Monday, December 13, 2021

Istanbul Prototype for Later Centers of First Russian Emigration, Turkish Scholar Says

Paul Goble

            Staunton, Oct. 25 – The most important centers of the first Russian emigration were Paris, Berlin, Prague and Belgrad, but for a brief period, the largest and most important center of the anti-Bolshevik Russians who fled Russia at the end of the Russian Civil War was in Constantinople as Istanbul was then known.

            Because the Russian community was there only briefly, between 1919 and the late 1920s, and because almost all of its members moved on to other locations, Istanbul as a center of the Russian emigration has not received the attention the others have. Now, a Turkish scholar has helped fill the gap.

            Turkan Oljai, a historian at the University of Istanbul, has now published an article entitled “Thank You, Istanbul. The Russian White Emigration on the Turkish Shores, 1920s-1930s” (trtrussian.com/mnenie/spasibo-stambul-russkaya-beloemigraciya-na-tureckom-beregu-1920-1930-gg-7331938).

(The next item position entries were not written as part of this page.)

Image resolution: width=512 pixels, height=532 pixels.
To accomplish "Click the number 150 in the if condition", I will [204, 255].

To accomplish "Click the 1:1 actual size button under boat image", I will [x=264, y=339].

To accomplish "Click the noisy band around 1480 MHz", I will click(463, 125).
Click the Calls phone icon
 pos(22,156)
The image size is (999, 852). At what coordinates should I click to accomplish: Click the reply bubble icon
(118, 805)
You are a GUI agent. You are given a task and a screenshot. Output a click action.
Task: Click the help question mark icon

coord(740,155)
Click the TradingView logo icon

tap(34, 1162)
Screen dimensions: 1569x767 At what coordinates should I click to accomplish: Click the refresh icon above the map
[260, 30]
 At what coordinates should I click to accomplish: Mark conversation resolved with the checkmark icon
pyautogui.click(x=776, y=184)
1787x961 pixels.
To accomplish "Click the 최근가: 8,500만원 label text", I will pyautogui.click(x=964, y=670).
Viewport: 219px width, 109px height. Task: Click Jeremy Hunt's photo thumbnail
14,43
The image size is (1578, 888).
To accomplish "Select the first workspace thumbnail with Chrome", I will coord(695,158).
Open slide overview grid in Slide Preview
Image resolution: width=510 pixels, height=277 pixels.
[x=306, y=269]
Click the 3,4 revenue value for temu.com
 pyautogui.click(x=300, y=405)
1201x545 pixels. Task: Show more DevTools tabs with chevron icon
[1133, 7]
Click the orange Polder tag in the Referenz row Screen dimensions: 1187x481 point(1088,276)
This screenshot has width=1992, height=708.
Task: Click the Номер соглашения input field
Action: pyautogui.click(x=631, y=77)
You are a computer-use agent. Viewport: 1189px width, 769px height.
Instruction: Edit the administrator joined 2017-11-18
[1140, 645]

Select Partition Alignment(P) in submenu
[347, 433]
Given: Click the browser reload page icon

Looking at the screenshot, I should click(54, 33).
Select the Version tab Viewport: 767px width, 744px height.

            She says the Istanbul emigration was formed in three stages, the “aristocratic,” the “Denikin,” and the “Wrangel.” The first consisted of wealthy Russians who fled there in 1919; the second of people associated with General Denikin who came in February 1920; and the third, after the defeat of Wrangel in Crimea in November 1920.

            Most of the approximately 167,000 of the total had to sell off their possessions and work in the lowest paid professions. But they remained active in the realms they had been part of in Russia, with military personnel maintaining their organizations, literary figures continuing to write and publish and artists, musicians and actors practicing their crafts.

            The glory years of the Istanbul emigration were between 1920 and 1924 when the city was under Allied occupation. When that ended, so too did the Russian diaspora for all practical purposes. And four years later, the remaining emigration in the city published Russians on the Bosphorous, the last literary work issued there.

            Oljai offers detailed lists of the various figures involved in these efforts, and it is these details which will make her work so valuable to specialists. But she deserves praise for drawing attention to the fact that Turkey was not just a way station for many Russians but an important place for the emigration in its own right, if only for a relatively brief time.